Does Combat Flip Flops work to help solve this problem?
If it was some tree-hugger hippy in Southern California doing what I’m doing- I don’t think it would be relevant and I don’t think people would care. But because we’ve served where we served and we have the street cred that we do and because we execute with that same level of proficiency and professionalism in what we’re doing, people go “Wait a second, maybe this is a better idea, these guys are legit, look at where they came from. And if they got out of the military and leverage everything in their lives to get in this course of action and they’ve been helping these people for a number of years and they’re growing, maybe this is a good idea. Look at those videos of the kids that are really nice and the people they’re hanging out with while they’re skiing and all these other things. Maybe it isn’t what we’ve been told the whole time.” And the only thing we can do is persistently show over time the gains that we’re making and the people that we’re are helping. And because of social media and the way things are the more I pay into Facebook to show those advertisements, the more people that are going to see them and be educated. So it’s just a matter of time.

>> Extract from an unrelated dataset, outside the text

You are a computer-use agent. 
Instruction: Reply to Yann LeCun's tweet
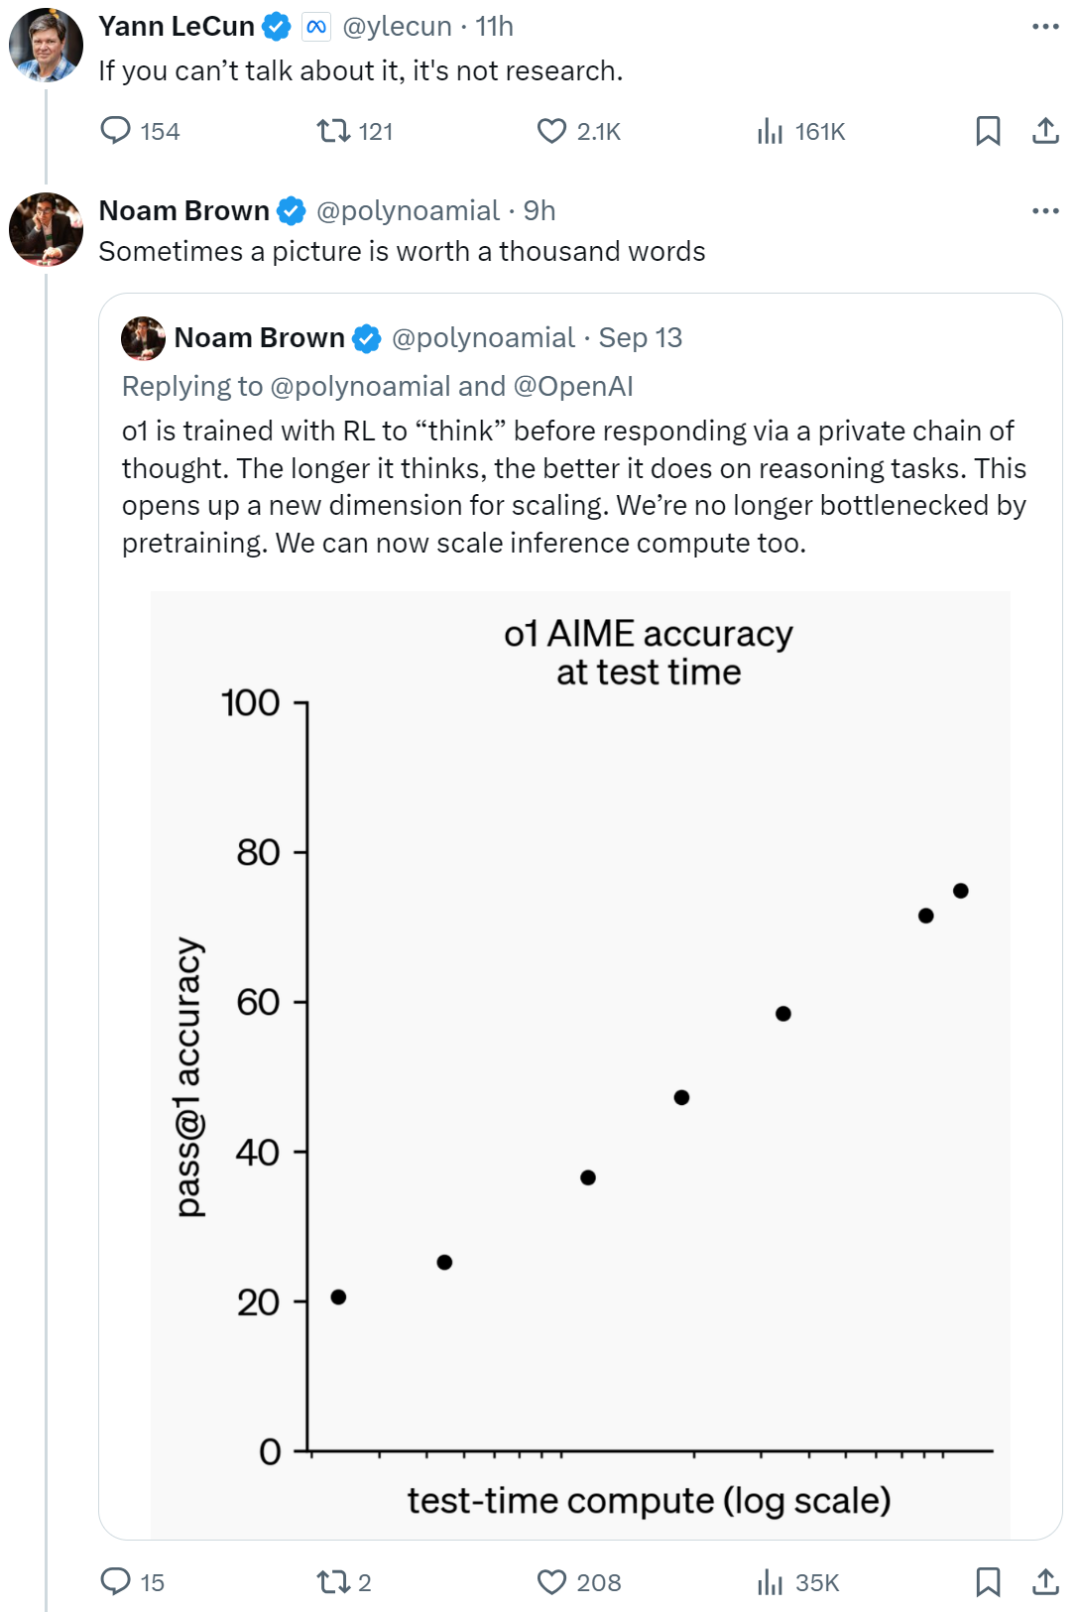click(x=117, y=130)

What is your proudest moment at Combat Flip Flops?
About last June or July, Aid Afghanistan for Education forwarded us their photos of graduation with all their girls standing there in their graduation uniforms and they’re throwing their caps in the air and holding their diplomas. And you can’t help but swell and tear up.
This has been fucking brutal- we leveraged everything. We sold everything. My wife and I moved with our kids into an 800 square foot apartment for years, because we were just scraping, scraping and scraping. And this was all to drive this mission, which has been sucky, hard and everything else. And then you show those photos to your wife and she cries. And you show those photos to your daughters and they cry. So I’d have to say that’s been the proudest moment.
What is Combat Flip Flops end goal?
I want to be the largest, most dominant, philanthropic brand on the planet. Pretty simple.